Это потому удивительно, что вольные и невольные сподвижники Петра развели на Руси губительную пропасть иноземных понятий, обычаев, учреждений, слов, непосредственно иноземцев, которые до неузнаваемости изменили физиономию нашей государственности и старомосковскую нашу жизнь. Уже цвет нации говорил и писал исключительно по-французски, природную одежду носило одно податное сословие, то есть простонародье, топонимика пошла сплошь немецкая (это среди великорусских-то пажитей и болот, хотя и у французов есть свой Шербург, а у немцев Сансуси), явились еретические музыка и театр, хлеб насущный пошел в уплату за кёльнскую воду и фламандские кружева. Но то-то и поразительно, что в конце концов не русские онемечились, а наши немцы обрусели, и вот даже не петербургские балерины танцевали а-ля франсэ, а парижские – а-ля рюс. И уж на что евреи – блюстители своей крови, и те понабрали себе русских фамилий и до того прониклись отечественной культурой, что каждый третий великий русский поэт – еврей.

Надо полагать, нашему национальному духу свойственна редкостная, исключительная живучесть, а наша жизнь отличается каким-то невнятным, но настоятельным обаянием, способным вносить коррективы в кровь. Характер этого обаяния действительно трудно поддается анализу, но среди очевидных его векторов – высокий стиль человеческого общения, литература, идеализм, конструктивная леность как особая благодать.

Впрочем, все равно обидно: со времен Владимира Мономаха ведущие европейские народы ушли от нас так далеко вперед, что подавляющее число понятий из современной жизни обозначается у нас словом, имеющим иноязычный корень и вчуже звучащим дико, как у юкагиров наше «среднеарифметическое» или «шкаф». Да еще нынешние купчики из бывших урок и комсомольских работников перенасытили наш язык нелепыми англо-саксонизмами, так что не всегда поймешь, на каком-таком языке газета пишет, на каком радио говорит. А ведь над этой поселковой паракультурой еще Гоголь издевался сто пятьдесят лет тому назад, да вот беда: урка и комсомольский работник про Гоголя максимум что слыхал.

Одна надежда остается на неискоренимую нашу русскость, которая пережила и хана Бату, и петровские реформы, и немецкий социализм; Бог даст, и нынешних купчиков она как-то переживет.

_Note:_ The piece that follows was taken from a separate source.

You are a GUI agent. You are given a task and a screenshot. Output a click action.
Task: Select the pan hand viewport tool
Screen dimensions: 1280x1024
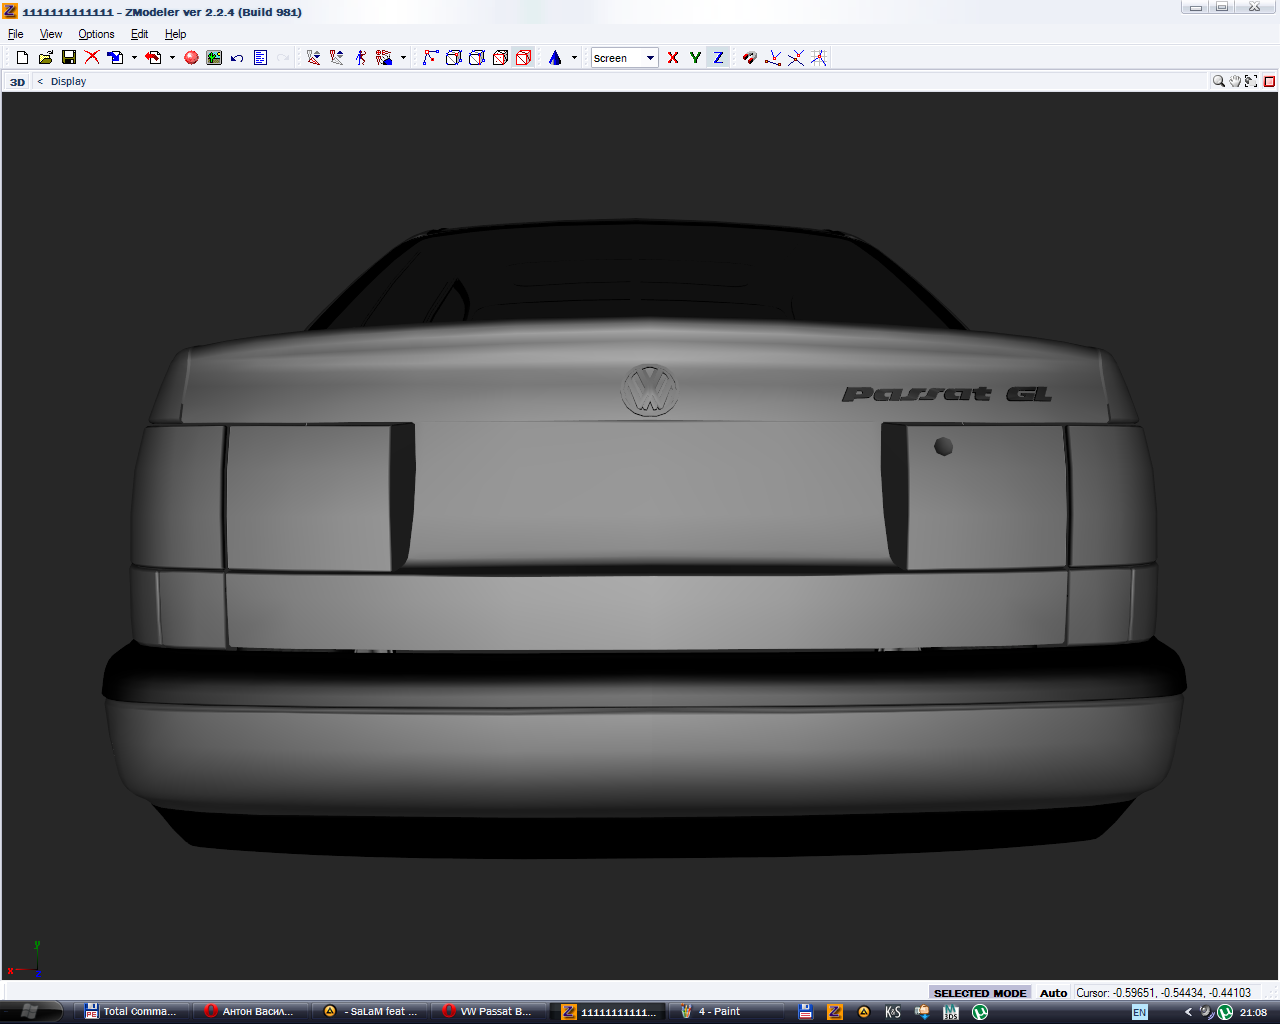click(x=1235, y=81)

Есть такое суеверие, будто бы наш соотечественник – существо несвободное по своей природе, поскольку он вечно раболепствует перед властями предержащими и его многотерпению нет конца. Это совсем не так.

Вот давно сложилось в России одно крайнее неудобство, которое способно отравить жизнь, именно: у нас закон неписан, то есть законы-то есть, с «Русской правды» Ярослава Мудрого понаписано множество разных законов, но в то же время их как бы нет. Например, с древности, а особенно после того как мы собезьянничали модель европейской государственности, никакой русский закон не находился в таком небрежении, как закон о преемственности власти, сиречь первейший закон страны. Петр Великий отошел от обычного права и самолично сочинил закон о престолонаследии, однако как раз вопреки этому закону на трон села его жена. И прежде Петра государством противозаконно управляла матушка-царица Наталья Нарышкина, про которую князь Куракин говорил, что она была «женщина ума смирного, править некапабель», и много позже царем должен был стать младенец Иван VI, но престолом хищнически завладела цесаревна Елизавета, и Николая II полагалось сменить Алексею II, но тут как раз подоспели большевики.

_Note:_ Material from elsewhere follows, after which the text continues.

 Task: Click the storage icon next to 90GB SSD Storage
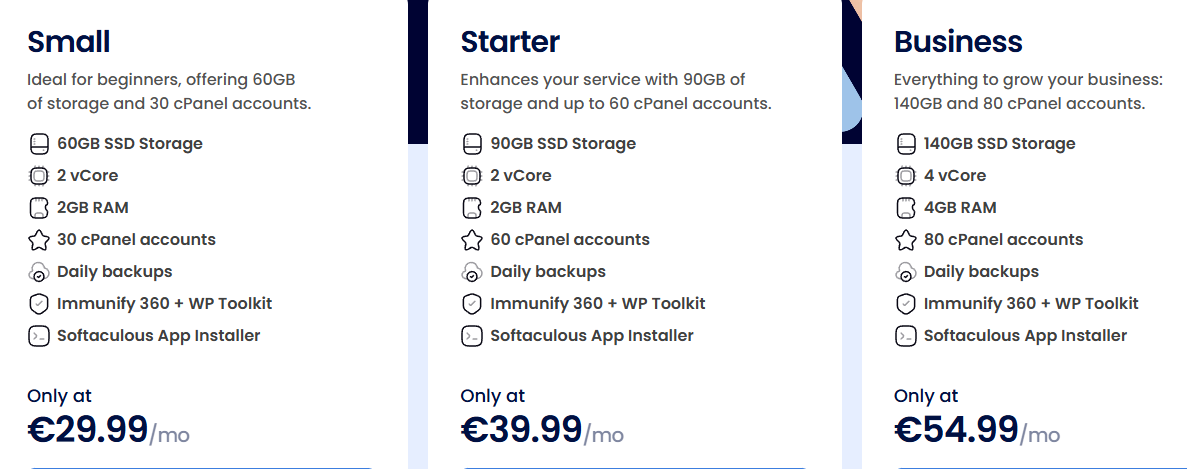click(x=472, y=144)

Как же государство хочет, чтобы его граждане, то есть мы, всячески труждающиеся и обремененные, добывающие хлеб в поте лица своего, неукоснительно исполняли законы этого самого государства, если оно ими первое и манкирует, и, например, ни за что не засадит в холодную премьер-министра, который обидел наше казначейство на миллиард. А Иванова-Петрова-Сидорова государство норовит сгноить в тюрьме за беремя дров… Недаром мы искони живем так, словно в нашей стране вовсе нет никаких законов или, по крайней мере, они писаны не про нас. Эта позиция, конечно, может всякую отравить жизнь, но зато она подразумевает такую внутреннюю свободу, с которой не идут в сравнение никакие свободы, дарованные извне. И правда: средневзятый немец не может не работать и ему претит воровать в силу родовой заповеди, а наш человек настолько свободен, всецело и безбрежно, что он может работать, а может и не работать, может воровать, а может не воровать.

Россия – это и для нас самих загадка, для русаков, хотя бы по той причине, что наша родная история возбуждает множество «почему», на которые только изредка находится соответствующее «потому».

При Алексее I Тишайшем часы в России считались восьмым чудом света, приговаривали к смертной казни за изъятие человеческого следа и производство над ним злонамеренной ворожбы, гражданские доблести были таковы, что казнокрадство считалось естественным, как личная гигиена, не всякий дворянин умел написать свое имя, и по весне Москва превращалась в северную Венецию, потому что по ней ни конному было не проехать, ни пешему не пройти. И ходу вовне нам было только в сторону Северного сияния, и последним оплотом континента считались Соловецкие острова. Словом, такая это была варварская, убогая, никому не интересная страна, что иностранные посольства нас посещали реже землетрясений, которые у нас не случаются без малого никогда.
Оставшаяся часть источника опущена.